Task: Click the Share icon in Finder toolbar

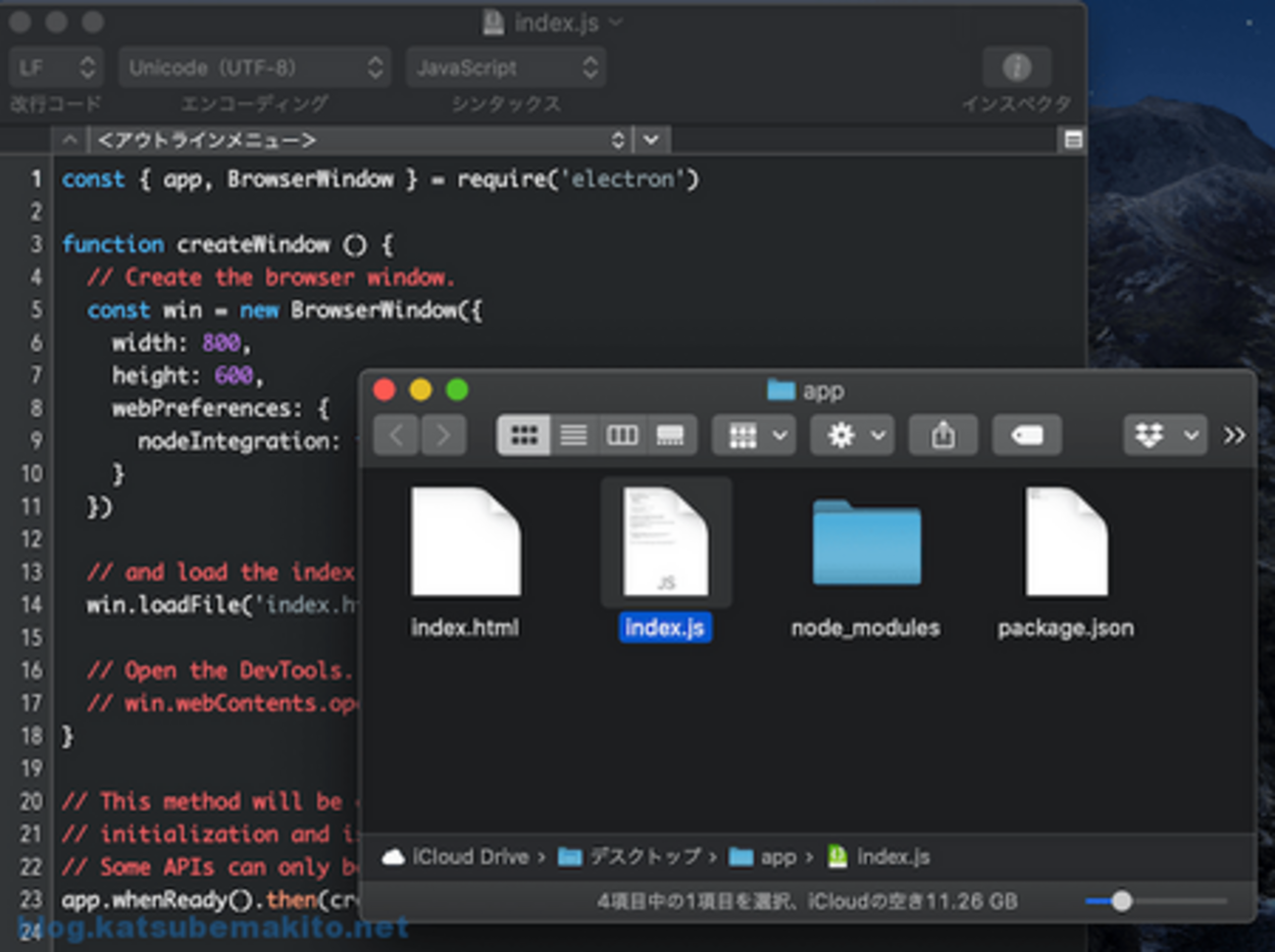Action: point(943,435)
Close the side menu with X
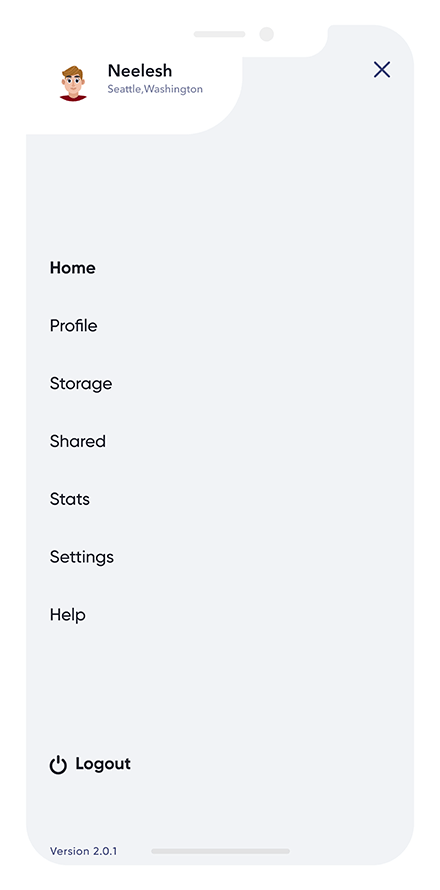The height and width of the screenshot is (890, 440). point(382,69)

○ ○ ○ ○ ○

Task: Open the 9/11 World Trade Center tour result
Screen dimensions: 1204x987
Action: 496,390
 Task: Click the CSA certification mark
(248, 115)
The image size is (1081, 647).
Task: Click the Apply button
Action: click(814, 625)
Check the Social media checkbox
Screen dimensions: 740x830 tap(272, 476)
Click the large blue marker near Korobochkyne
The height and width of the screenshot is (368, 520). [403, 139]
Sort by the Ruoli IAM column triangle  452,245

○ ○ ○ ○ ○

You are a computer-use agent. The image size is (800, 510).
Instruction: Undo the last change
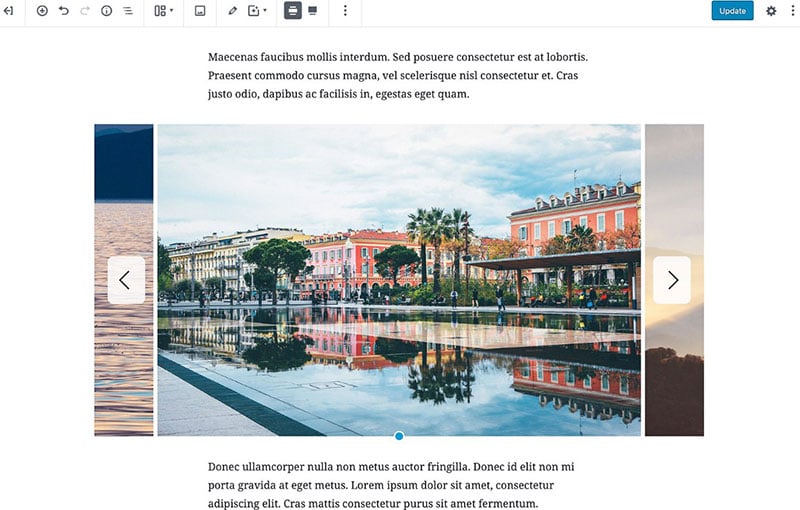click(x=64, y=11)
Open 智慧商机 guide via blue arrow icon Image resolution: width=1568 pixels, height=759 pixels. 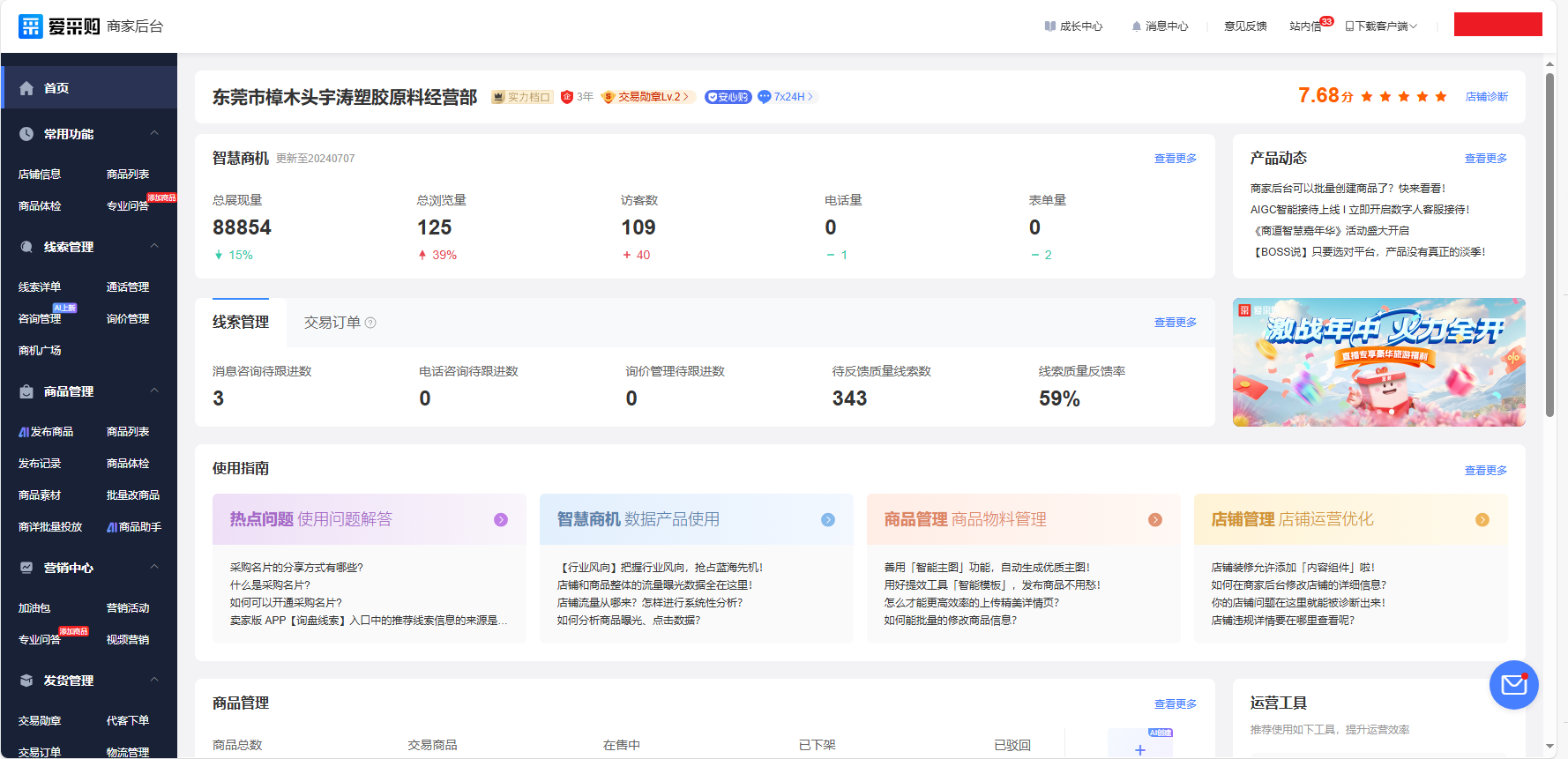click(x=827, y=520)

○ ○ ○ ○ ○

**DIRECTION**
Could you rewrite the records from the line containing "Task: Click the Share icon in Finder toolbar" through the line containing "The height and width of the screenshot is (890, 440).", replacing "side menu" with "navigation drawer" and changing nothing else, with the pictures omitted?

**THE OUTPUT**
Task: Click the Share icon in Finder toolbar

Action: point(943,435)
Close the navigation drawer with X
The height and width of the screenshot is (890, 440). point(382,69)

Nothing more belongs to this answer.